Baby Tapir Survives After Mouth-To-Snout Resuscitation At Denver Zoo
DENVER (CBS4) – There was an amazing animal rescue at the Denver Zoo in September after a struggling newborn tapir got mouth-to-snout resuscitation from zoo staffers.
Surveillance video shows a female tapir in labor. Moments later she’s caught on camera giving birth to her baby. Denver Zoo staffers were watching in another room when they noticed something was wrong.
“We could tell that the baby wasn’t breathing, so after a couple minutes of giving mom the option of doing it herself we were forced in there,” zoo employee Rebecca McCloskey said.
McCloskey and veterinarian Gwen Jankowski can be seen rushing in to help the newborn. They were forced to break open the amniotic sac and perform mouth-to-snout resuscitation.

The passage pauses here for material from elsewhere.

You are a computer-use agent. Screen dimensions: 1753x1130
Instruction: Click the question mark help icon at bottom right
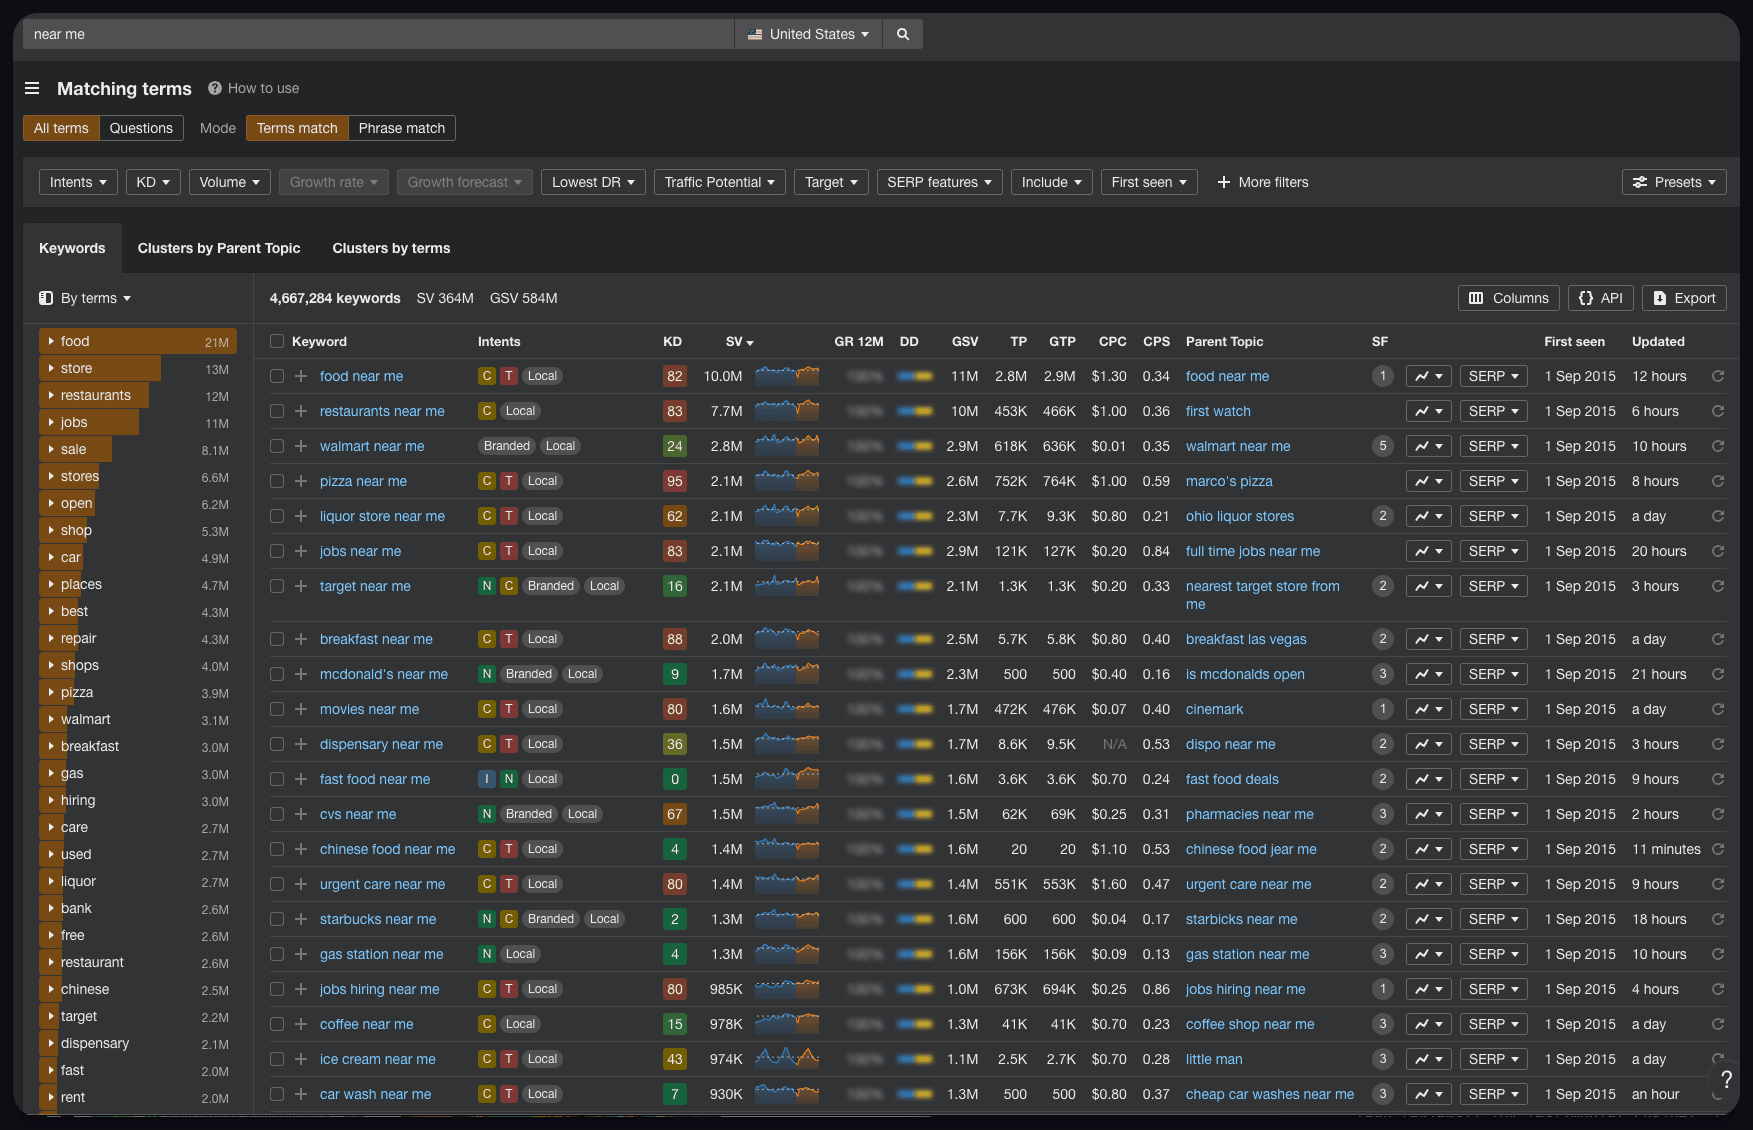(1727, 1080)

“This was a first-time experience. It’s one of those things … you know the basics of what has to happen and you just figure out how to get it there. It’s kind of that mommy instinct that takes over,” McCloskey said.
With just a few short breaths the baby tapir was able to breathe on his own. They’ve named him Dumadi, which is the Indonesian word for “becoming.” A short time later he was ready to nurse from his mother.
It was the first time that a baby tapir has been introduced to the Elephant Passage exhibit and the first time a newborn animal has had to be resuscitated at the Denver Zoo. Thankfully, mom and baby are doing just fine.
“The baby’s doing wonderfully. In fact, I haven’t seen him very much, which means he’s doing most excellent and we’re all excited,” Jankowski said.
Dozens of people were there to watch as the now one-month old baby tapir gets acclimated to his new home. It’s a heartwarming sight for zoo staffers thankful for a new additional to their zoo family.
“I’m just really happy that things turned out well and I know we were nervous and it was very intense at the time, but that baby was strong,” Jankowski said. “He did everything that he needed to do too.”
Dumadi’s mother is Rinny. She escaped from her enclosure earlier this year.